А Гитлер и его бравые молодцы могли бы убить нас всех.
Сорокачасовая рабочая неделя стала вехой социальной реформы, преимущества которой я едва успел оценить, и шагом к благосостоянию, которое мои дети и внуки принимают как нечто само собой разумеющееся. Это мои приемные дети, потому что, когда мы встретились с Глендой, она уже сделала себе операцию по перевязке труб. Вдруг оказалось, что те места, где мы работаем, закрываются по субботам. И в пятницу мы могли не ложиться допоздна. Целые семьи могли теперь гулять целые уикэнды. Законы о минимальной заработной плате и о детском труде тоже стали подарками от ФДР в рамках его Нового курса, хотя последний и казался туманным. Только в колледже я узнал, что в индустриализированном западном мире детей двенадцати лет и младше повсеместно и всегда заставляли работать по двенадцать и больше часов в день в угольных шахтах и на фабриках.
Минимальная оплата тогда была двадцать пять центов в час. Когда Джои Хеллеру из дома напротив в шестнадцать лет выдали разрешение на работу и он после окончания школы устроился на четыре часа в день в «Вестерн Юнион» разносить телеграммы, он каждую пятницу приносил домой свои пять долларов в неделю. И из этих денег он почти всегда покупал в комиссионке новую пластинку для нашего клуба на Серф-авеню, где мы учились танцевать линди-хоп, курить сигареты и тискать девчонок в задней комнате, если нам удавалось заманить или заставить какую-нибудь из них пойти с нами туда.
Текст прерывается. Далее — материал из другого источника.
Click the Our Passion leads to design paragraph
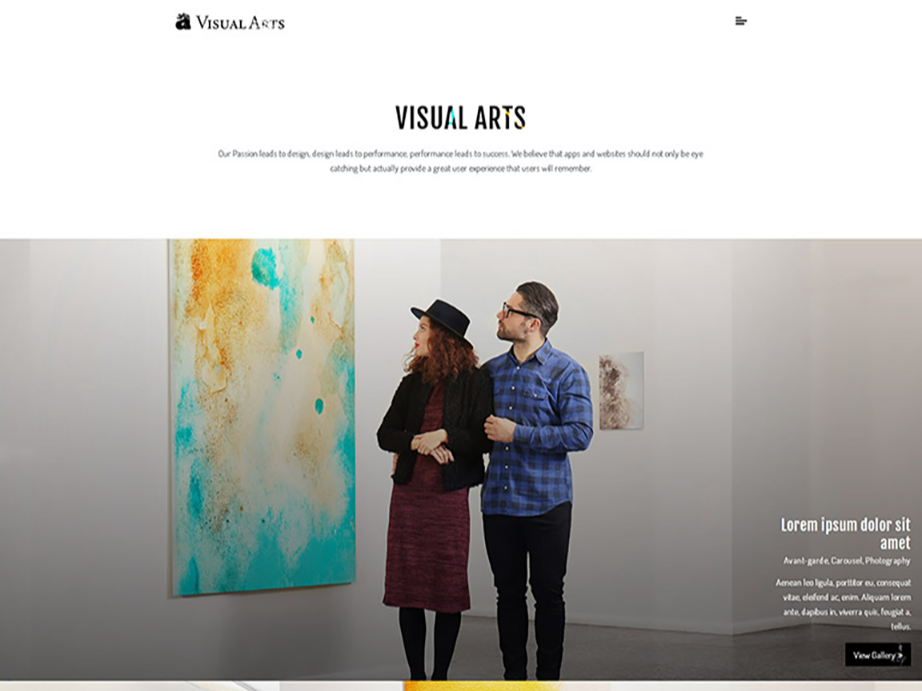922x691 pixels. click(x=460, y=161)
А мой дружок Лю Рабиновиц, и другой его дружок Лео Вейнер, и еще пара ребят посмелее уже вовсю трахали их на кушетках и в других местах. Отец Джои Хеллера уже умер, а его старший брат и сестра тоже работали, когда удавалось найти место, устраивались они в основном на неполный рабочий день к «Вулворту», а летом торговали в киосках замороженным кремом и хот-догами. Его мать, в юности белошвейка, теперь работала у моей матери, подшивая и выпуская платья, подбивая рубчики, переставляя наизнанку поношенные воротнички у рубашек для местной прачечной; получала она, кажется, по два или три цента за штуку, может быть, и по пять.
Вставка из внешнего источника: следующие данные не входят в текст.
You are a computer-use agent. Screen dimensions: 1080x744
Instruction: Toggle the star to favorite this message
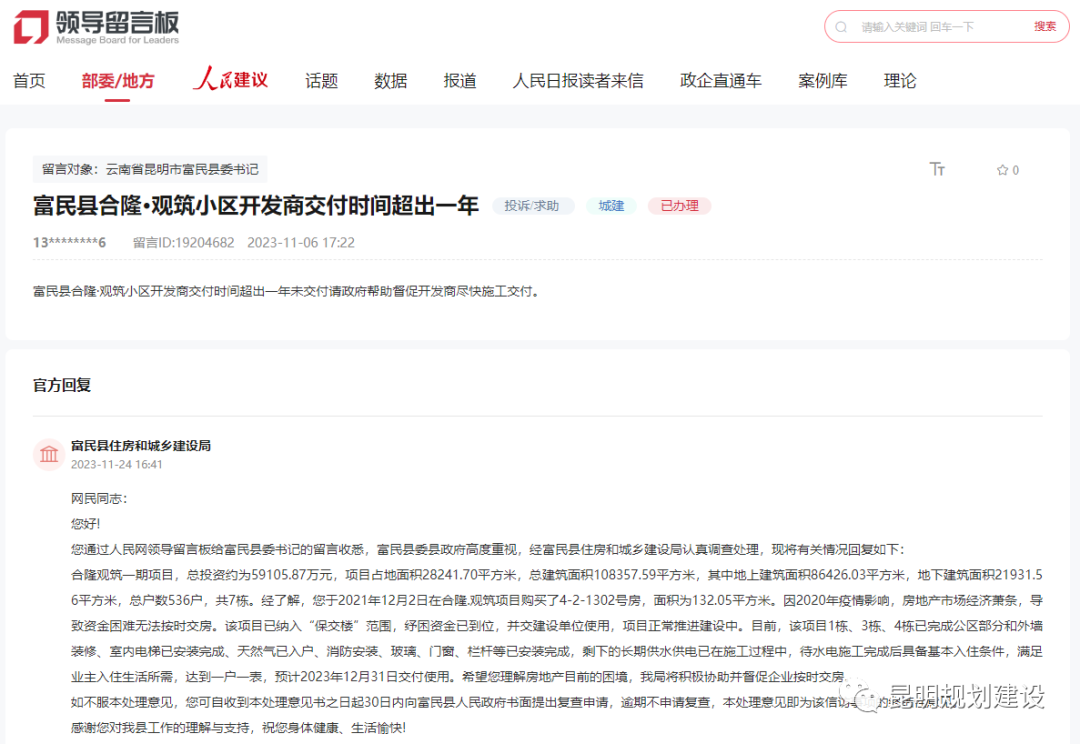1000,170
Кое-как они перебивались. Джои тоже хотел стать писателем. Именно от Джои я впервые услышал то самое подражание рекламной песенке про Пепси-колу, которую передавали по радио. Я помню и первое четверостишие еще одной пародии, что он написал на популярную песенку, которая заняла одно из первых мест в хит-параде «Лаки Страйк», записи таких песенок еще и сегодня можно услышать в исполнении лучших певцов того времени:
Когда проворна и легка
В твоей ширинке ее рука,
Глаза ее сверкают вновь,
Ты знаешь, к ней пришла любовь.
Жаль, что я не запомнил остальное. Он хотел писать комедийные сценки для радио, кино и театра. Я хотел заниматься этим вместе с ним, а еще когда-нибудь начать писать рассказы, хорошие рассказы, чтобы их печатал «Нью-Йоркер» или какой-нибудь другой журнал. Мы с ним вместе писали скетчи для нашего бойскаутского отряда, Отряда номер 148, а позднее, когда стали постарше, для вечерней развлекательной программы с танцами в нашем клубе, когда мы брали входную плату по десять или двадцать пять центов с тех, кто приходил к нам из десятков других клубов на Кони-Айленде или Брайтон-Бич, а девушек впускали бесплатно. Один из наших самых длинных бойскаутских скетчей «Испытания и несчастья Тоби Тендерфута» был таким смешным, что, я помню, нас попросили исполнить его еще раз на одном из регулярных сборов, которые проводились каждую пятницу в нашей государственной начальной школе — Г. Ш. 188. Джои тоже пошел в ВВС и стал офицером и бомбардиром, и он тоже преподавал в колледже в Пенсильвании. К тому времени он уже перестал быть «Джои», а я — «Сэмми». Он был Джо, а я — Сэм. Мы были моложе, чем казались сами себе, но мы уже не были мальчишками. Но Марвин Уинклер, вспоминая прошлое, по-прежнему называет его Джои, а обо мне думает как о Сэмми.